BEGIN Source information

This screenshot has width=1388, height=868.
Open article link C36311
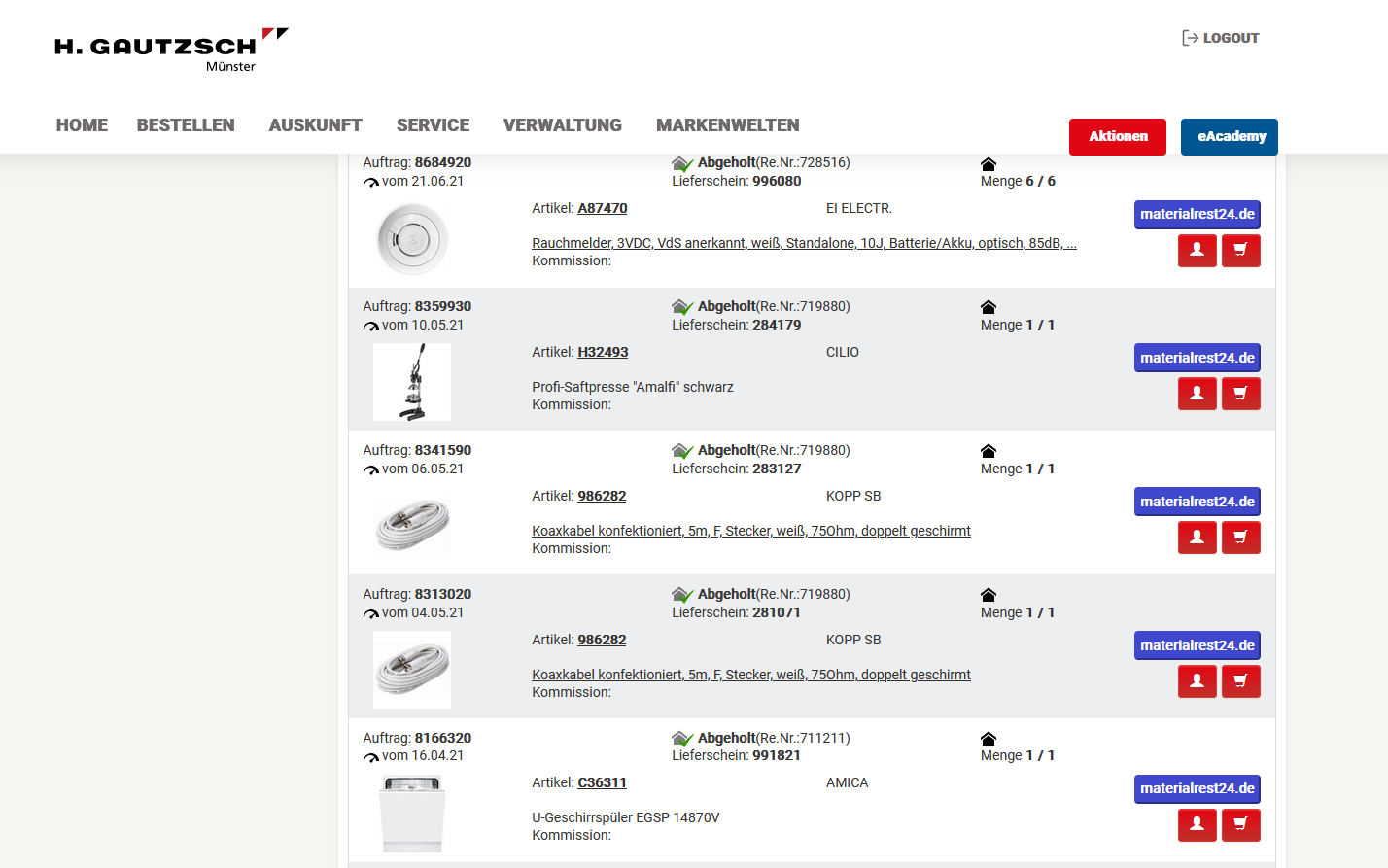pyautogui.click(x=602, y=782)
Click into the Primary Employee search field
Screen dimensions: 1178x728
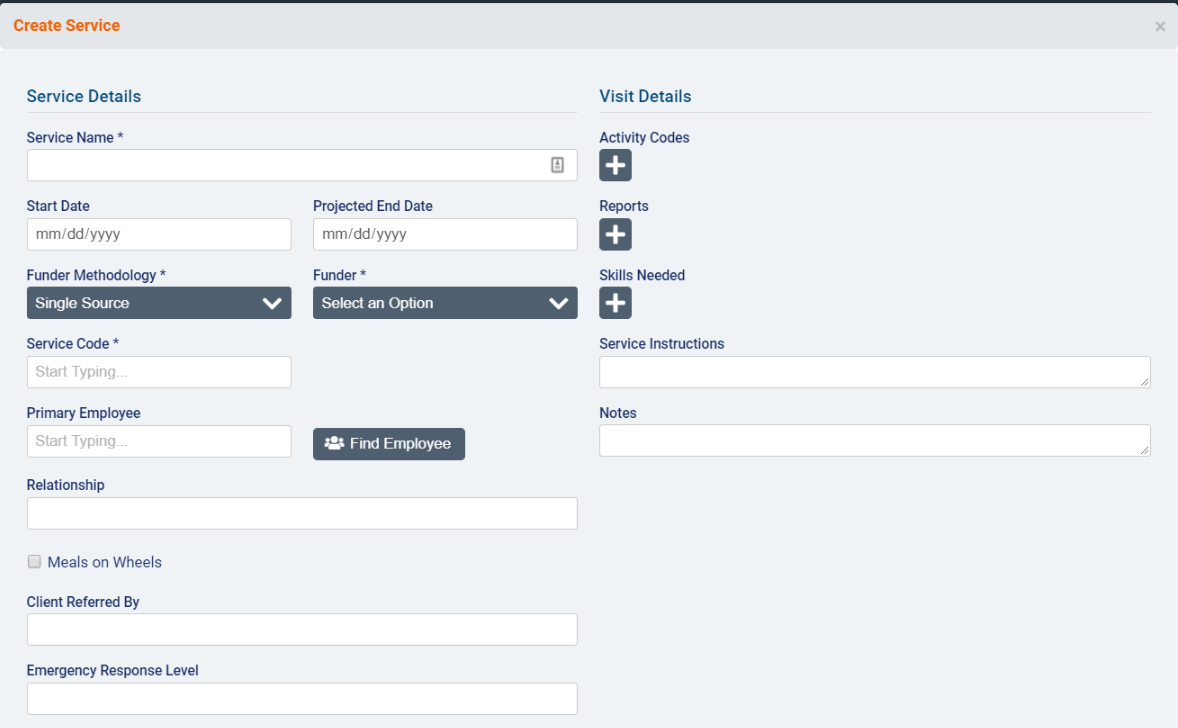click(x=159, y=441)
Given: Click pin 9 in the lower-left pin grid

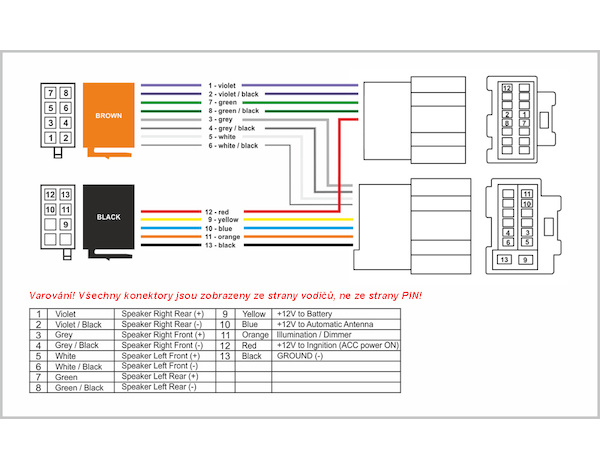Looking at the screenshot, I should (x=65, y=225).
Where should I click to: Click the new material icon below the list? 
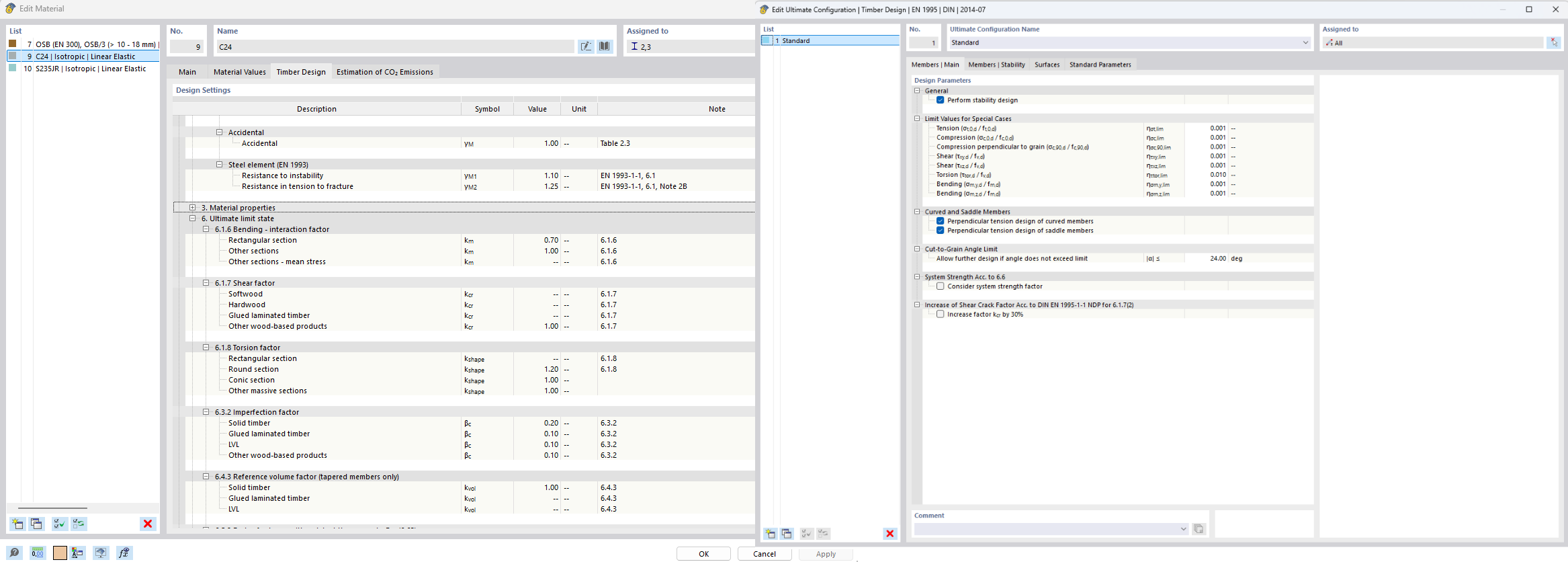click(17, 524)
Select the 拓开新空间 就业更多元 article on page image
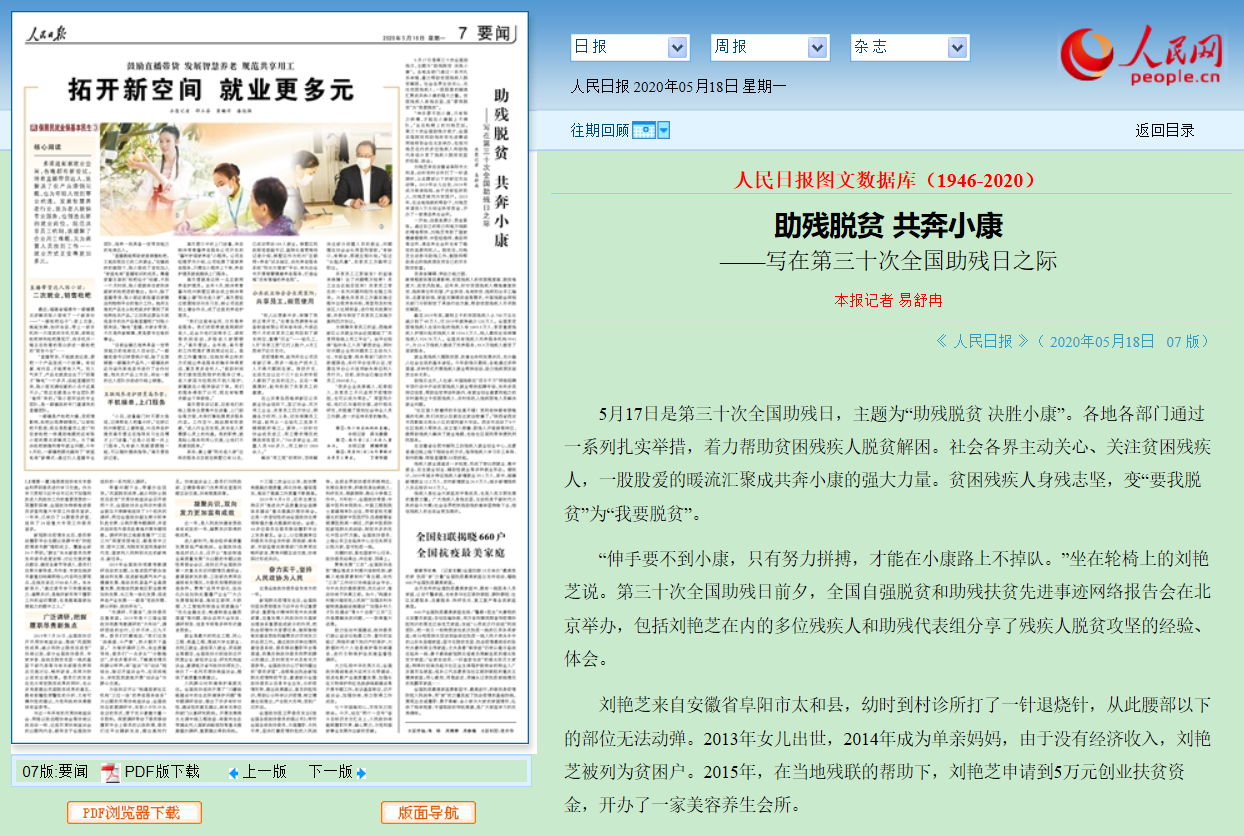 coord(210,90)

END Source information

Exercise details: Your task is to restate every record word for word. Omit all pictures.

Task result:
This screenshot has width=1388, height=868.
Open article link C36311
pyautogui.click(x=602, y=782)
Click into the Primary Employee search field
Screen dimensions: 1178x728
click(x=159, y=441)
Given: Click pin 9 in the lower-left pin grid

Looking at the screenshot, I should (x=65, y=225).
Where should I click to: Click the new material icon below the list? 
click(17, 524)
Select the 拓开新空间 就业更多元 article on page image
 coord(210,90)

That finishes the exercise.